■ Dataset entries
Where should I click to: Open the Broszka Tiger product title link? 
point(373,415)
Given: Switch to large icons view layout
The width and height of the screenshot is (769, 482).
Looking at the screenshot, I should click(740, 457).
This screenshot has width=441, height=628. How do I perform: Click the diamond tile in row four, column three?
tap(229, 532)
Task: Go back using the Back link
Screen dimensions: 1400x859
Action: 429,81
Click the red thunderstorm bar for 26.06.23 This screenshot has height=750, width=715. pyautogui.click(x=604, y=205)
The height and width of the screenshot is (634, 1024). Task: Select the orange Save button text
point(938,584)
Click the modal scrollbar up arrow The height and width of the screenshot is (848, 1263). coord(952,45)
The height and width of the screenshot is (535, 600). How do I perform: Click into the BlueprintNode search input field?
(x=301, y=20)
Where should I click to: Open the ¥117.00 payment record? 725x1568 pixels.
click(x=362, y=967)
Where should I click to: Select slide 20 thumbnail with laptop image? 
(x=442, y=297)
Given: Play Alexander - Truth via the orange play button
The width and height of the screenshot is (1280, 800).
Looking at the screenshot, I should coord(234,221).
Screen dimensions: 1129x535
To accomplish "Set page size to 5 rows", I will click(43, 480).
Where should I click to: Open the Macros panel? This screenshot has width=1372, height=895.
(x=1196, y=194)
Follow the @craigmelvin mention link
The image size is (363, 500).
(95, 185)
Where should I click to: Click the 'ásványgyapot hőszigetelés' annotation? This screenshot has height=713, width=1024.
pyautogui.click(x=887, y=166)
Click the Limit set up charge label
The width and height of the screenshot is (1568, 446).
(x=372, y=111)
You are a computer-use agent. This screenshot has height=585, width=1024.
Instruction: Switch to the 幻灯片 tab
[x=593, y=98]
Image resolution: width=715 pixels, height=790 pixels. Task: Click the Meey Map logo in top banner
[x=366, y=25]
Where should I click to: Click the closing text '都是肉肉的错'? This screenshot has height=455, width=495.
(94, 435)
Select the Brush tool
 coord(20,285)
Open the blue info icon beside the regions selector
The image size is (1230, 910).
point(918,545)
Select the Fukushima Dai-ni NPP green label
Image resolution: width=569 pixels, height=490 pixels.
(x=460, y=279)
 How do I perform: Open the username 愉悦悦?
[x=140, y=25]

■ PROBLEM TO WORK ON
Up to and including the line with "Click the red", output each line of the entries above exactly, starting from the first.

■ THE COMPLETED TASK
Where should I click to: Open the Broszka Tiger product title link? 
point(373,415)
Given: Switch to large icons view layout
The width and height of the screenshot is (769, 482).
Looking at the screenshot, I should click(740, 457).
This screenshot has width=441, height=628. How do I perform: Click the diamond tile in row four, column three?
tap(229, 532)
Task: Go back using the Back link
Screen dimensions: 1400x859
Action: 429,81
Click the red thunderstorm bar for 26.06.23 This screenshot has height=750, width=715. pyautogui.click(x=604, y=205)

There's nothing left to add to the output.